Best wishes, and good luck,
John W. Fitzpatrick
Director, Cornell Lab of Ornithology
It’s also important to acknowledge that intervening can also cause problems of its own—depending on the ages of the birds in the nest, disturbing them can trigger an early fledge. We have restricted the scenarios in which we would even consider intervening to injuries or dangers that are explicitly human-derived. For example, 3 or 4 years ago we were alerted by viewers that one of the osprey chicks at the Hellgate Osprey nest was entangled in monofilament line. We consulted with our partners there (wildlife biologists, raptor researchers, raptor rehabbers) to determine if the monofilament was an issue, and if intervening was both likely to solve the issue AND not have bad effects on the other nestlings. In the end, a quick trip to the nest was scheduled via a bucket truck, the monofilament was removed, and the nestlings all eventually fledged. In that case, all of the permits were already in hand to be studying the ospreys, and we had already discussed how to approach issues in the nest.

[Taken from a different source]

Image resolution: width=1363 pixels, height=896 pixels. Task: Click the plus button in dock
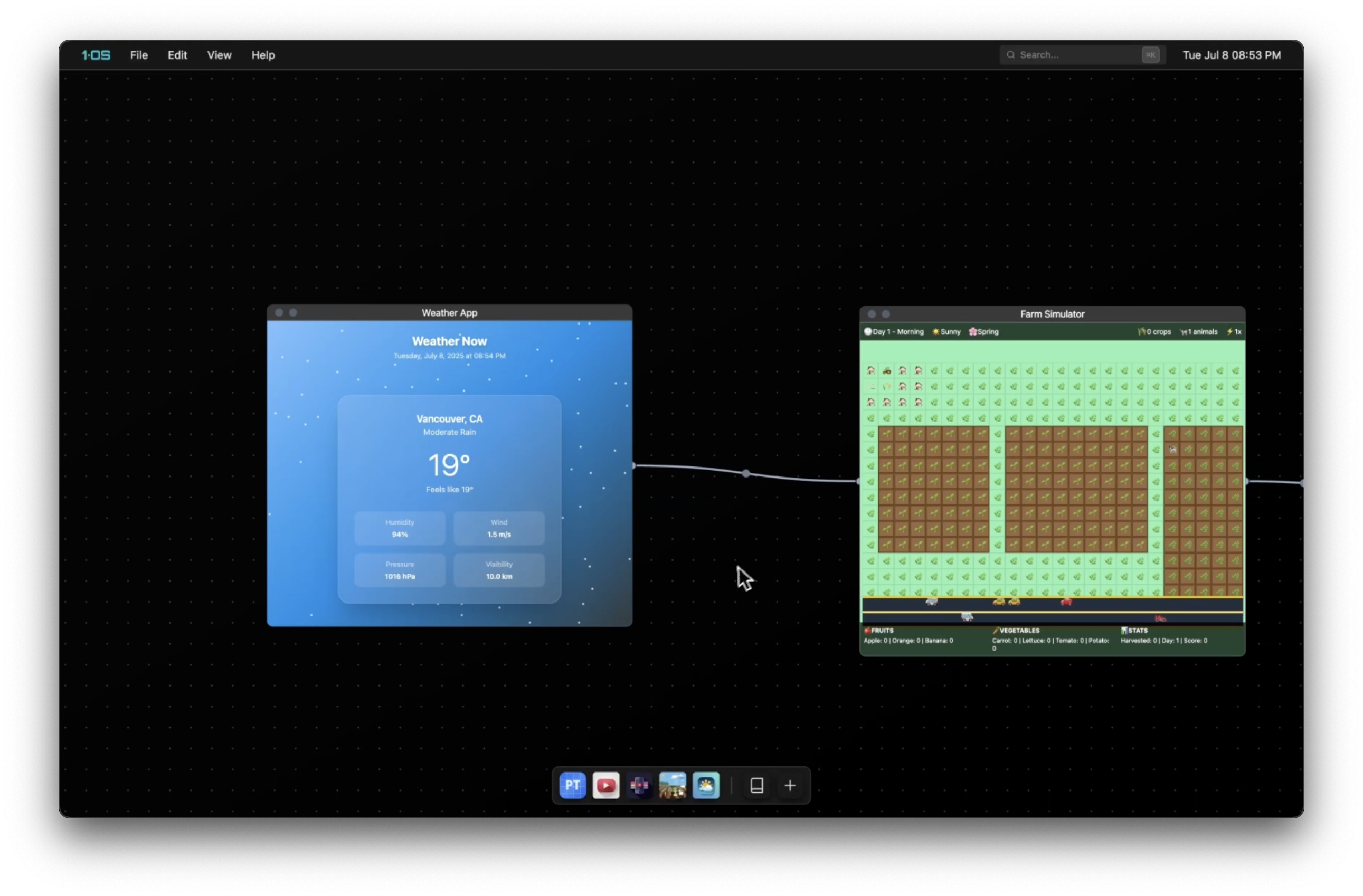[x=790, y=786]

Good luck to the young one—hope it all turns out well.
Bird Cams Project Leader
Cornell Lab of Ornithology
I’ve been to your site—great cam! And I noticed the runt in the nest. This is just normal Osprey reproduction. It happens all the time and you should not intervene. It’s tough to watch, but it’s how nature works. Ospreys almost always lay 3 eggs and on average fledge between 1 and 1.5 young each year. They stagger the hatch so there is a spread of ages in the young. That way, if food is short, the first-hatched (and therefore largest) will get enough food to survive while the smaller nest mates do not. If all three young were the same size and there was only enough food for 1 young, none of the young would get enough food and they would all die. If there’s lots of food, the smallest will eventually get fed and can survive. These nest cams can show some gut-wrenching scenes. The most infamous perhaps was one of the very first Osprey cams (on Long Island somewhere), where the smallest young died. One of the adults carried it out of the nest and after several minutes flew back into the nest and fed it to the other young. Waste-not-want-not at its goriest. At Hog Island up in Maine just last week a Bald Eagle came in and took the young out of the nest. Last year at another nest, cameras documented a Great-horned Owl taking young Ospreys out of a nest in NJ or MD. All of these things have been going on for millions of years and Ospreys are doing fine.